■ WHAT THIS TASK INVOLVES:
Report the tally of lines featuring the word "panel" in the entries below, without anything else.

═════ RECORDS FOR THIS TASK

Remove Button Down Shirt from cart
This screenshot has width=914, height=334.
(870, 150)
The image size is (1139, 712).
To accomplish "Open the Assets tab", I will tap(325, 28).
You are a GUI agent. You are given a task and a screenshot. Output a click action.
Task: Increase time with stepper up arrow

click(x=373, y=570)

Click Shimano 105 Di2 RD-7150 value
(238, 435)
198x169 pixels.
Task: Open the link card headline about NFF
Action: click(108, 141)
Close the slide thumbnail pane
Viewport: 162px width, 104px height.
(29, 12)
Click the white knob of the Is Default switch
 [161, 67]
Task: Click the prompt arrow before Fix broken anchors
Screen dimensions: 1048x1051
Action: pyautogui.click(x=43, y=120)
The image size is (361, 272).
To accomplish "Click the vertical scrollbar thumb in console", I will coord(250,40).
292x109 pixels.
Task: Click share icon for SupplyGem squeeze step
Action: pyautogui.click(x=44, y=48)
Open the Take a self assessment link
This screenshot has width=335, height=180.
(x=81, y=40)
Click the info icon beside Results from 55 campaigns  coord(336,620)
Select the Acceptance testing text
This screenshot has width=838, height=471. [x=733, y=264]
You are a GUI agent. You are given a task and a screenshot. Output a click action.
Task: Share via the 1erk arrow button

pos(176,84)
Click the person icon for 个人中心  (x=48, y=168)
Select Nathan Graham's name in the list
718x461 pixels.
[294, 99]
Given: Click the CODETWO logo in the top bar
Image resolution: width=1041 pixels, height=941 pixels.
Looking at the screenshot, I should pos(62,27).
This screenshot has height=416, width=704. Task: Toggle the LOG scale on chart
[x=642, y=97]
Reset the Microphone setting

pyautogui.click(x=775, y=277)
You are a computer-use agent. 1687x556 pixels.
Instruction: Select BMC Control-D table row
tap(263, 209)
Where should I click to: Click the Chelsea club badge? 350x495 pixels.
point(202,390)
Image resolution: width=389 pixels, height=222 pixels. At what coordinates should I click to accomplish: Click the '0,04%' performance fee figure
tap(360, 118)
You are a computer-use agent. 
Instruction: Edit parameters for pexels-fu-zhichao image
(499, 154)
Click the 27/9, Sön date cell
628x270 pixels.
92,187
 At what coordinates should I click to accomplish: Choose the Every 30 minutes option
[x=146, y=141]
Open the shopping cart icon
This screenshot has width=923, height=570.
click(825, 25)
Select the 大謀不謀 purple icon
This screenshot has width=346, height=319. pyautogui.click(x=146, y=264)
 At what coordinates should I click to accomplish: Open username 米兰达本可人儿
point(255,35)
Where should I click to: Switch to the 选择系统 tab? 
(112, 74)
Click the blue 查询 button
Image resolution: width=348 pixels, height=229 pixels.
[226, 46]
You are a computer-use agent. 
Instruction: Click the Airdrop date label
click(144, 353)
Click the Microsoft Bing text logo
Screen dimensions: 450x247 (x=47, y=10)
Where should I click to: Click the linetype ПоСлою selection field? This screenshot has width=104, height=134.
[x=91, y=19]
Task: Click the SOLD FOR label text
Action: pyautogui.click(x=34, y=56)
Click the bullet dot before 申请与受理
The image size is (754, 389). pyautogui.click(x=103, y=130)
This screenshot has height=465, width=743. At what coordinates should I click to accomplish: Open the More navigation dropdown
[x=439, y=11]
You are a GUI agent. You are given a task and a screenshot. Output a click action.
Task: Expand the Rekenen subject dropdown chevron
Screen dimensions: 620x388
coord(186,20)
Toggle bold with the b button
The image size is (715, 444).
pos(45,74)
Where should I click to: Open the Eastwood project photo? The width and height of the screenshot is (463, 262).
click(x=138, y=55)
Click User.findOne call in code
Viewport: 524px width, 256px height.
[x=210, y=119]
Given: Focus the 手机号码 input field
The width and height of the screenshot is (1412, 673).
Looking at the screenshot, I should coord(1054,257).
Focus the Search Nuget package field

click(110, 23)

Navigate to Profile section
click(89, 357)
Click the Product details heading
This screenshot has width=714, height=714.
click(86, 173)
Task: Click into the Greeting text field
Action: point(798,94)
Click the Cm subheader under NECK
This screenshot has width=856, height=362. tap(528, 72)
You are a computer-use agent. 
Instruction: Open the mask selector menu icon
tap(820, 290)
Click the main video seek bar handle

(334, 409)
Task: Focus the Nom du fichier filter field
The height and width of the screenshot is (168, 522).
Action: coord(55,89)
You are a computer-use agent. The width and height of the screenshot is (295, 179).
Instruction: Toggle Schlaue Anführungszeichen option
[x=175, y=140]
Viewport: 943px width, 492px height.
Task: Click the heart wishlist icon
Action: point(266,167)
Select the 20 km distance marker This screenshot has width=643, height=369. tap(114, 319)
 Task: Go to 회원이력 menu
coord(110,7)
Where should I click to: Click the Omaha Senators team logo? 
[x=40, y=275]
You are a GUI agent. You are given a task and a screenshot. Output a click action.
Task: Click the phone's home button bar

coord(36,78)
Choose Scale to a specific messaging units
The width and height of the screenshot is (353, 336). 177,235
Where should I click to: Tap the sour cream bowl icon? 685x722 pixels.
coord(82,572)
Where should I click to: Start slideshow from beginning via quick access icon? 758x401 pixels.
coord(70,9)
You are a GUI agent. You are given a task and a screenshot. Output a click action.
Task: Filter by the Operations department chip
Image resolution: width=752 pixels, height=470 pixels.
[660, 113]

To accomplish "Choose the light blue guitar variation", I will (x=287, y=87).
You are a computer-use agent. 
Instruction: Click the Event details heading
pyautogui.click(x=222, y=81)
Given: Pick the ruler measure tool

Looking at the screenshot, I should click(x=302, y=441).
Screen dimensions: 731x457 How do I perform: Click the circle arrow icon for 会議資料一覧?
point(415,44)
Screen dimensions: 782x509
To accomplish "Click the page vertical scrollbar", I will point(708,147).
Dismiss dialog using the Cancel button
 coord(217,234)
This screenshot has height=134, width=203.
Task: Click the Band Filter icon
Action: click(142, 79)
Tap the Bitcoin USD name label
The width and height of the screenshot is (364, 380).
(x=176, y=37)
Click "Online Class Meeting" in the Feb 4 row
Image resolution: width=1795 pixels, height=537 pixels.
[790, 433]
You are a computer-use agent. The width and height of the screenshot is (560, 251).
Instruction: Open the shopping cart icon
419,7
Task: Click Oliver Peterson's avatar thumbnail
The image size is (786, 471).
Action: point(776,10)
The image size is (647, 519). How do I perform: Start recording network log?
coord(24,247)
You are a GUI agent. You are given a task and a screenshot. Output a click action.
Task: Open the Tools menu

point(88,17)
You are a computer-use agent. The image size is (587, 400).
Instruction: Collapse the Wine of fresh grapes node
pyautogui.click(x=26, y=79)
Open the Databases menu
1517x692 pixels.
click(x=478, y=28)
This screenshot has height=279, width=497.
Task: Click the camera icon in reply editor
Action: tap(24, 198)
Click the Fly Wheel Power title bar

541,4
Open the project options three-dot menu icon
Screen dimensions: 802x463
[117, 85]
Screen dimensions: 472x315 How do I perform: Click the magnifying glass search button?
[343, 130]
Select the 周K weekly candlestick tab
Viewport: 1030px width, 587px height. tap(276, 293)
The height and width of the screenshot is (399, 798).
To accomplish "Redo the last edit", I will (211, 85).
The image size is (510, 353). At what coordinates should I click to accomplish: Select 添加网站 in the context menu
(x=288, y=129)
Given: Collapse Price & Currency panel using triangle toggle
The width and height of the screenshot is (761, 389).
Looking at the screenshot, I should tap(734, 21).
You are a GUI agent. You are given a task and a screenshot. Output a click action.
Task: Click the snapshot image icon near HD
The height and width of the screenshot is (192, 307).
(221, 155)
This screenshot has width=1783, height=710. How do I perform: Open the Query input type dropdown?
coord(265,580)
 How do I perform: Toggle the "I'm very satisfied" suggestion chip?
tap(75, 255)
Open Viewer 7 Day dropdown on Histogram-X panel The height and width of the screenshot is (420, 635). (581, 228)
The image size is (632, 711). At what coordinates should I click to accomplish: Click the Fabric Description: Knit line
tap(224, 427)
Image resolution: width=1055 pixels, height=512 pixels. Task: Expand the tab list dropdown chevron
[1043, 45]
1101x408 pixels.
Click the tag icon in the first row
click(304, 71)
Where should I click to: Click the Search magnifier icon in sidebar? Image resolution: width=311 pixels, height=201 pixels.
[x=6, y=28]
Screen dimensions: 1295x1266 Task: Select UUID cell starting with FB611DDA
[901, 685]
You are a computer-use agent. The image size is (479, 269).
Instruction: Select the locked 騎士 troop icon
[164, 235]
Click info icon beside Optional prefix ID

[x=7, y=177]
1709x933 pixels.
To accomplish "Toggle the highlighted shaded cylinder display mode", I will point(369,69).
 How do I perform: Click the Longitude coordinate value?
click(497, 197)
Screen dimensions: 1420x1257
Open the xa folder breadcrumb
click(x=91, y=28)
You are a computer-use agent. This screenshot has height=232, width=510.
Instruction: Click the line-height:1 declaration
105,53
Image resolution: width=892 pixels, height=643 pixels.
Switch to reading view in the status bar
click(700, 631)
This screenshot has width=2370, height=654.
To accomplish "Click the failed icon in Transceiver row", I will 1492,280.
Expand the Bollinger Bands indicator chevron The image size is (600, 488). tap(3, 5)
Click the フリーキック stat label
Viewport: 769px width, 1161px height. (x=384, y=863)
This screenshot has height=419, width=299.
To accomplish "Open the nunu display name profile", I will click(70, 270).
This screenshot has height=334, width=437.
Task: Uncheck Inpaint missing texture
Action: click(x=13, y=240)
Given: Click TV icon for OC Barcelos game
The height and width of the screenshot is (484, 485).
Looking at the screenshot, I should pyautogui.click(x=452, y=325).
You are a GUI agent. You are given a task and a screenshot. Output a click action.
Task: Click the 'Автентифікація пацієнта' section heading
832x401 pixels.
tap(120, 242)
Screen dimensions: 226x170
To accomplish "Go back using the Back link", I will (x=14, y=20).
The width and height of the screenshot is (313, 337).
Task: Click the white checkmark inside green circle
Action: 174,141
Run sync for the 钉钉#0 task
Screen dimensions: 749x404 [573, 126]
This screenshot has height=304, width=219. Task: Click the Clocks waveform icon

══════════

■ RESPONSE:
2